Le lundi 13 février 2012

En hausse en 2007, mais la SCHL prévoit un ralentissement

10 janvier 2008 | 04h00
Journal de Montréal 
Le total de 23 233 constructions est cependant en deçà des 25 000 que la Société canadienne d’hypothèques et de logement (SCHL) avait anticipé. © Photo Corbis/Rick Barrentine
Alain Bisson
Le Journal de Montréal

Après deux années consécutives de baisses, le nombre de mises en chantier résidentielles a progressé de 2 % en 2007 dans la grande région montréalaise, malgré un très anémique dernier trimestre.

Le total de 23 233 constructions est cependant en deçà des 25 000 que la Société canadienne d’hypothèques et de logement (SCHL) avait anticipé.

«Une hausse de 2 % est tout de même très intéressante et reflète un contexte très favorable qui a permis au marché résidentiel de bien se tirer d’affaires», a commenté Sandra Girard, analyste principale de marché de la SCHL, au cours d’un entretien.

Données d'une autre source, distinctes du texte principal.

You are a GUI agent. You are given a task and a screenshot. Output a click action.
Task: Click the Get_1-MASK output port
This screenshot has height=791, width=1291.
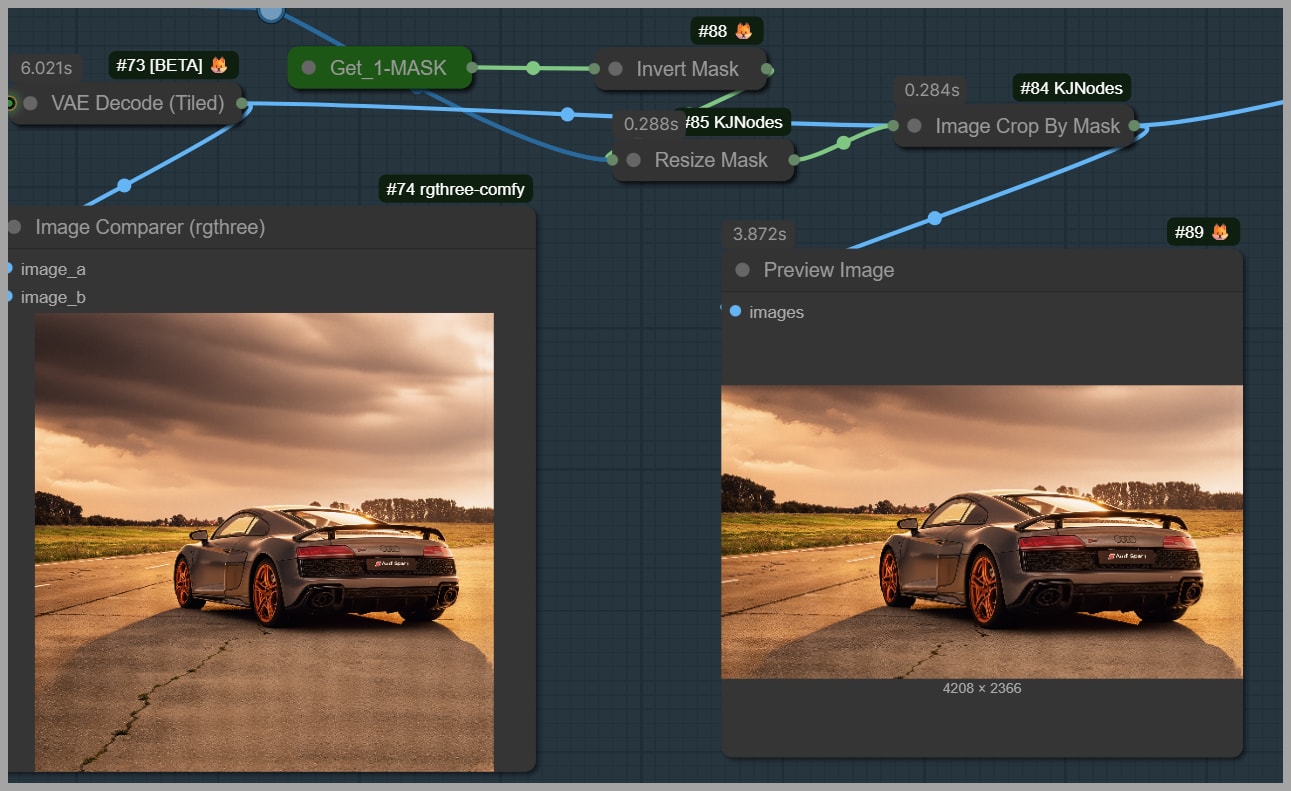click(470, 68)
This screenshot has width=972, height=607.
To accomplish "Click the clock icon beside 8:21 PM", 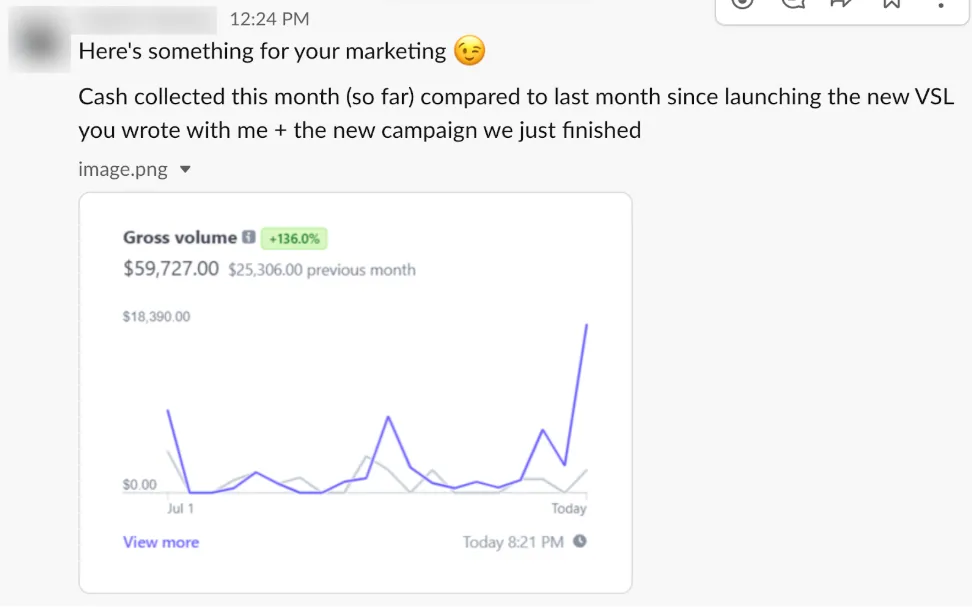I will pos(580,541).
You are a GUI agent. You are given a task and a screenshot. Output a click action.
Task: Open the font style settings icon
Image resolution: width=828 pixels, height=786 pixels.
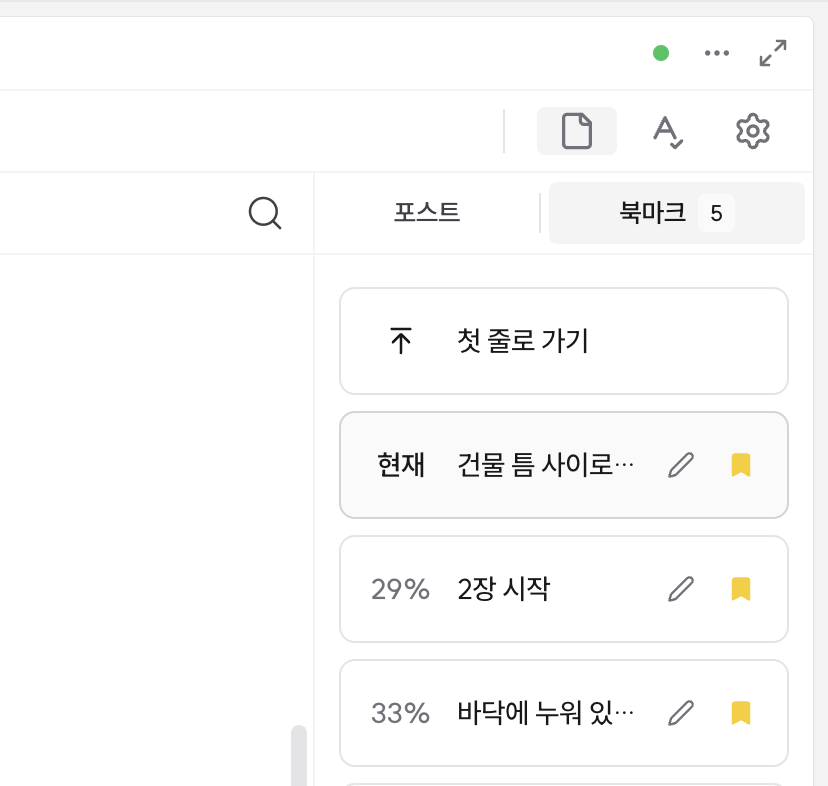(668, 130)
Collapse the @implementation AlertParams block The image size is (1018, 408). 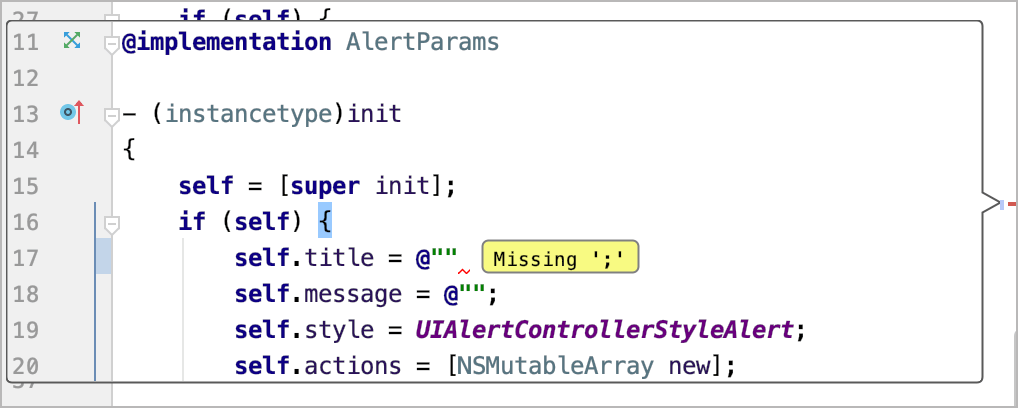[112, 44]
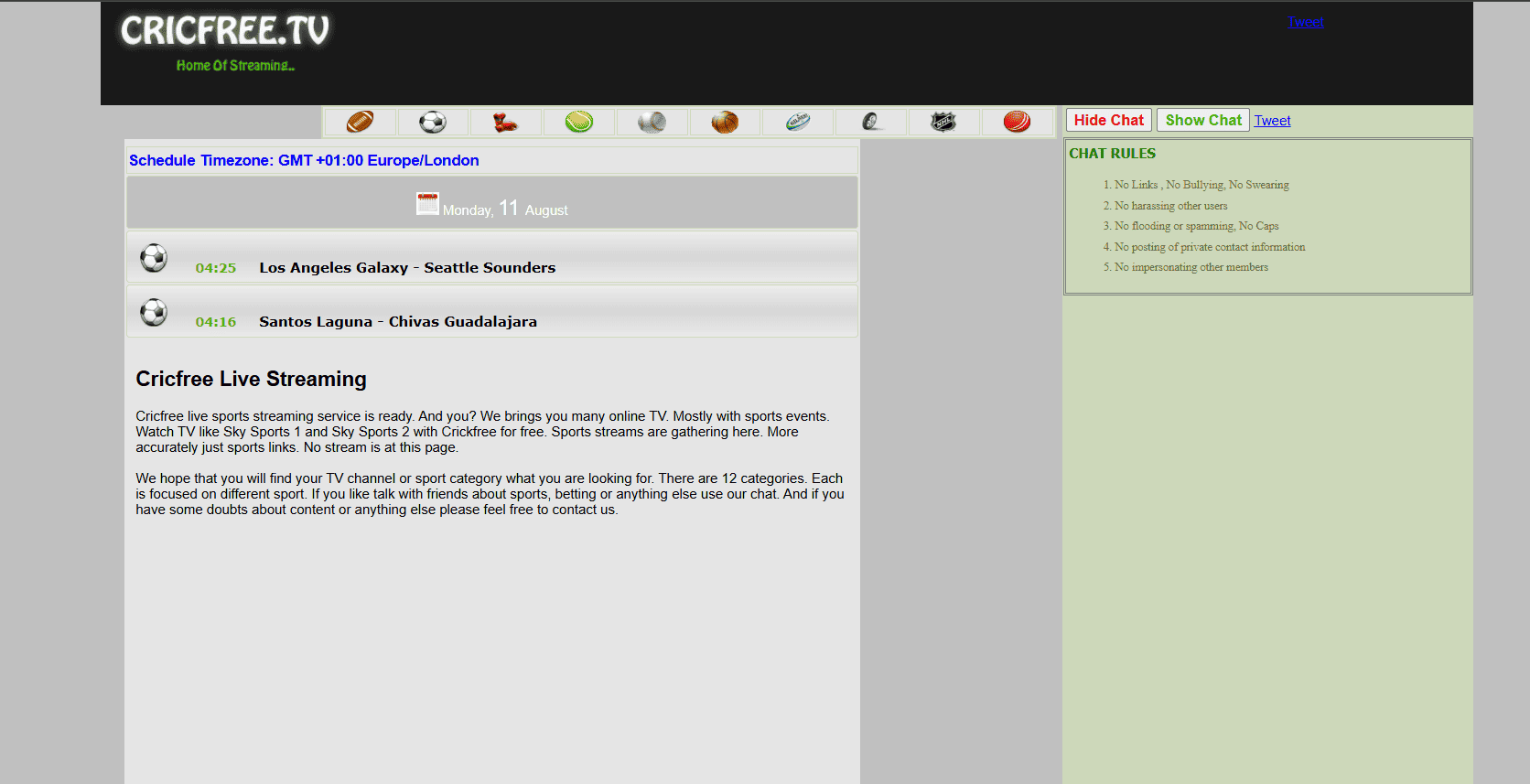Open the American football category icon
This screenshot has height=784, width=1530.
[360, 122]
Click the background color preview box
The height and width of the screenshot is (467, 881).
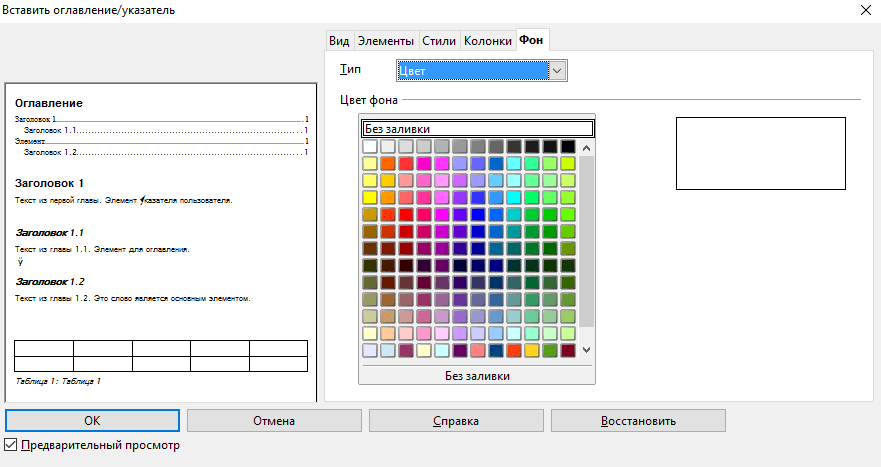click(761, 153)
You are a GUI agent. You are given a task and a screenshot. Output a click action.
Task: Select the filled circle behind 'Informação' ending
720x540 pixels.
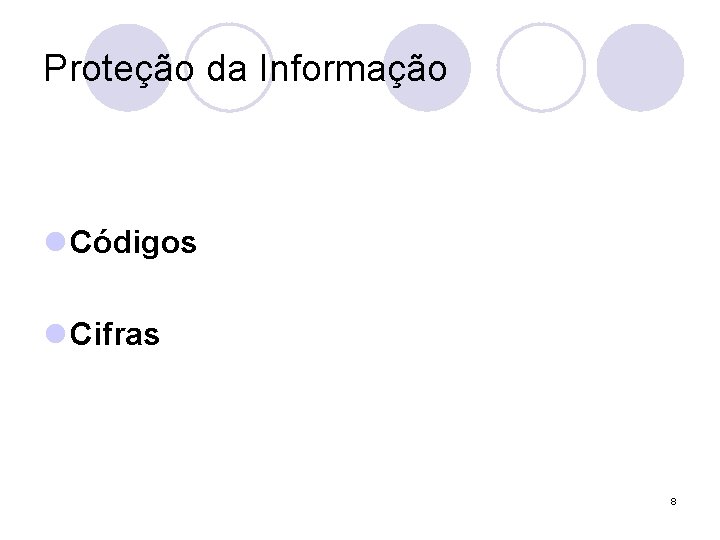click(428, 67)
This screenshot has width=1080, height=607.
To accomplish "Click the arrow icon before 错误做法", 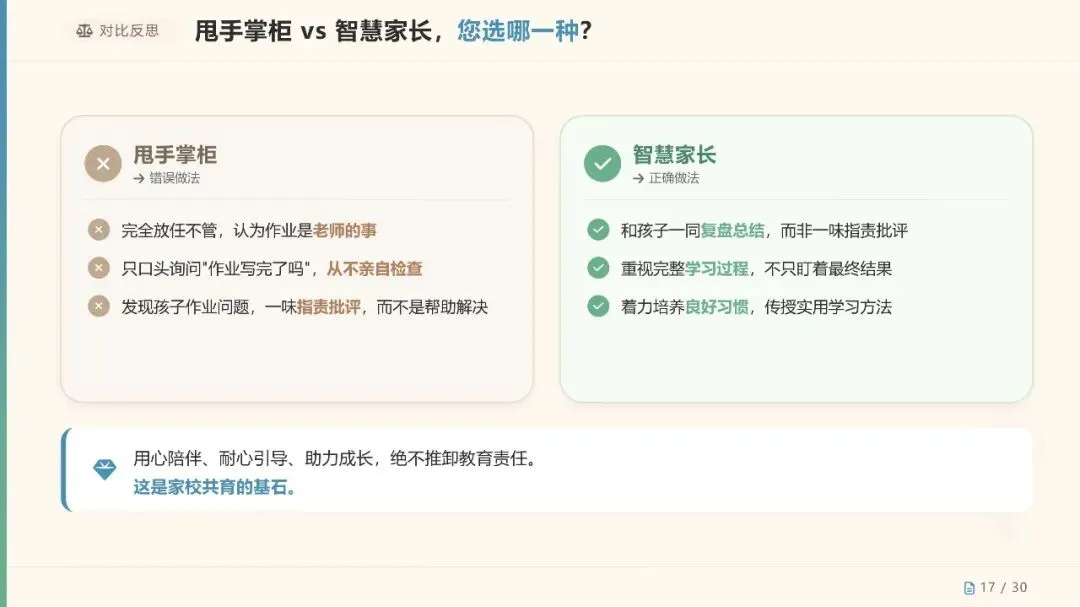I will [x=138, y=178].
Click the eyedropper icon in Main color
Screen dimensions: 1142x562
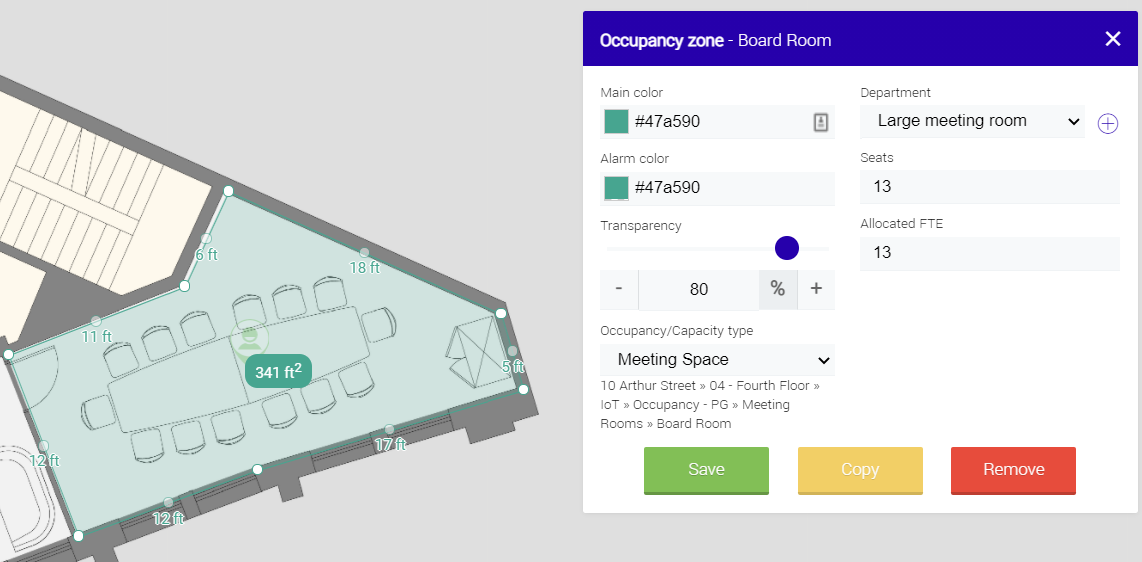821,122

En fait, ce sont les trois derniers mois de l’année 2007 qui ont déjoué les pronostics de l’organisme gouvernemental.

Le nombre de mises en chantier affichait une augmentation de 17 % depuis le début de l’année lorsqu’est arrivé le mois d’octobre.

Il a ensuite connu une régression de 30 % pour les trois derniers mois de l’exercice comparativement à 2006.

Pour le seul mois de décembre, le nombre de constructions d’immeubles locatifs a chuté de 704 à 124, et celui des copropriétés, de 646 à 543.

Selon Mme Girard, il ne faut pas y voir une indication « que ce segment de marché est mal en point », puisqu’il est volatil de nature.

Les résidences pour aînés

Pour l’année, seule la catégorie des copropriétés enregistre une baisse avec un nombre de mises en chantier qui est passé de 8050 à 7361. Les autres secteurs - la propriété absolue (unifamiliales et jumelées) et la location - revendiquent des hausses.

Dans un commentaire publié hier, l’économiste Chantal Routhier, de Desjardins, note qu’un « boom sans précédent » des résidences pour personnes âgées explique en partie la vigueur de la construction à l’échelle québécoise.

Selon Kevin Hughes, économiste principal de la SCHL, la crise hypothécaire américaine a eu peu d’impacts au Québec en 2007, mais elle pourrait inciter les institutions prêteuses à resserrer les cordons de la bourse en 2008. « Si la crise s’étend à l’économie générale américaine, ça pourrait avoir un effet indirect ici », a-t-il soumis.

Les experts de la SCHL voient d’ailleurs un ralentissement dans leur boule de cristal pour 2008. Ils sont à réviser à la baisse leur prévision de 23 500 mises en chantier précédemment établie.

« Il y aura un ralentissement, surtout du côté locatif, mais le niveau de mises en chantier sera encore considéré élevé », a avancé Sandra Girard.

Desjardins et la Banque Nationale s’attendent également à un repli en 2008.